On s’en doutait : il y a quatre catégories de dormeurs : ceux qui dorment sur le dos, ceux qui dorment sur le ventre, ceux qui dorment sur le côté et ceux qui combinent les trois manières en changeant de position entre 30 et 35 fois par nuit. Si les individus appartenant aux deux premières catégories n’ont aucune difficulté à se reposer sur des sièges inclinables à 140 ou 150 degrés, il n’en va pas de même pour les autres. La position de côté exige une surface plate, sinon la pression exercée sur les épaules, les hanches et les genoux provoque un inconfort qui perturbe le sommeil. « C’est la raison pour laquelle nous avons installé ces nouveaux modèles de SpaceBeds à bord de tous nos Boeings 747-400 et de nos Boeings 777-200ER », dit James Boyd. « Nous avons maintenant les sièges les plus larges et les plus longs de toutes les classes Affaires. »

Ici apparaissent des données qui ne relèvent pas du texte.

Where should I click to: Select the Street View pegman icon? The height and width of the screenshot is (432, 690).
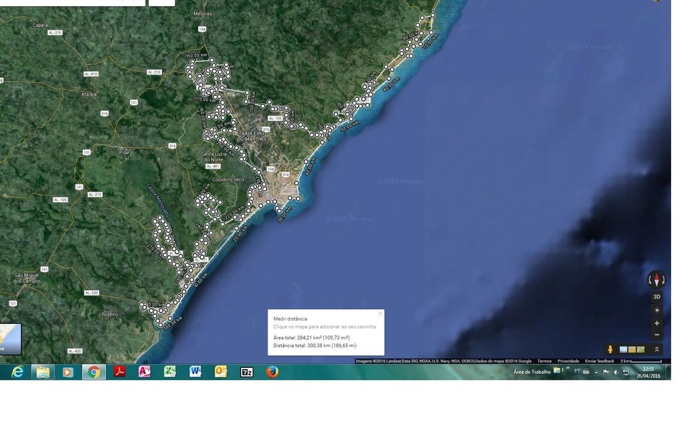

Les concepteurs ont soigné les détails. Un petit compartiment facile d’accès a été placé sous le siège pour ranger les souliers. Les dossiers sont fixes et dotés de poignées de manière telle qu’un passager qui se lève ne dérange pas son voisin du devant en prenant appui sur les oreillettes. Un panneau amovible permet de s’isoler de son voisin, lorsqu’on dort. Les écrans individuels, encastrés dans les dossiers, sont réglables, ce qui permet de les regarder sous l’angle approprié, même si on a déplié son siège à l’horizontale.

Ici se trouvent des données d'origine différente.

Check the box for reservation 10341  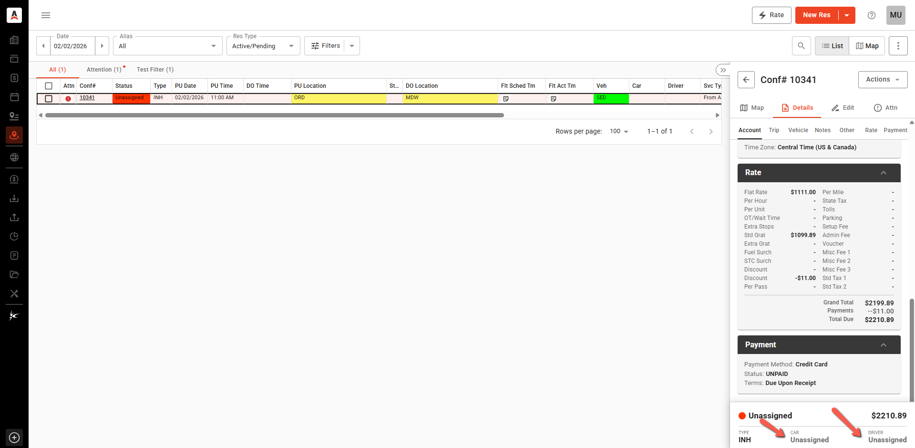point(49,99)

Et, tout comme en Première classe, la vidéothèque de bord offre un large éventail de choix : 25 films, 50 disques compacts, 47 jeux vidéos... Naturellement, les écouteurs sont dotés d’atténuateurs de bruits qui éliminent complètement les sons émis par l’appareil en vol. « Le choix de divertissement est un autre facteur très important pour une compagnie qui exploite de très longues routes aériennes », remarque James Boyd.

Une nouvelle façon de servir les repas
Le service de repas a été repensé dans les deux classes. « La nourriture servie à bord des avions a une réputation épouvantable et il y a une bonne raison à cela : nous ne pouvons pas cuisiner à bord et tout est réchauffé d’un seul tenant dans le même four, alors que la viande, les pommes de terre, les sauces et les légumes ne demandent pas nécessairement le même temps de cuisson », observe James Boyd. Désormais les ingrédients seront cuits séparément. Pour ce faire, Singapore Airlines a équipé ses aires de service de trois types de fours : à vapeur, à convexion et micro-ondes. Les assaisonnements seront aussi rajoutés à bord.
Le transporteur consacre un budget annuel de 100 millions $ aux repas et il dépense chaque année 16,5 millions $ en vins et en champagne (il sert du Dom Pérignon en Première et du Piper Heidsiek en classe Raffles).
Notons qu’il fait appel à des designer actifs dans le domaine de l’automobile pour concevoir l’aménagement de ses deux classe à haute contribution. « Nous voulons donner à nos passagers la même impression que lorsqu’ils prennent place dans une auto de luxe, avec les odeurs de cuir et de bois », dit James Boyd.
Les cabines de Première ont d’ailleurs été dessinées par James Park, le designer britannique qui a conçu les wagons de l’Orient Express. Les cuirs viennent de chez Connolly, le fournisseur de Rolls Royce, Ferrari et Jaguar. Les luxueux fauteuils-lits, intégrés à une console qui peut servir à la fois de table de travail et de repas ont coûté chacun 27 000 $ US. On en retrouve 12 dans les cabines de Première des B-747 et des B-777 de Singapore (alors qu’il y a 50 places dans la classe Raffles des B-747).
Les agents de voyages montréalais ont eu l’occasion de les essayer à bord de la « Caravane » de Singapore, qui était de passage à Montréal le 24 juillet. L’énorme semi-remorque, à l’intérieur duquel on avait reproduit un coin des cabines de Première et d’Affaires du transporteur, a passé la journée dans le Vieux-Port pour l’occasion.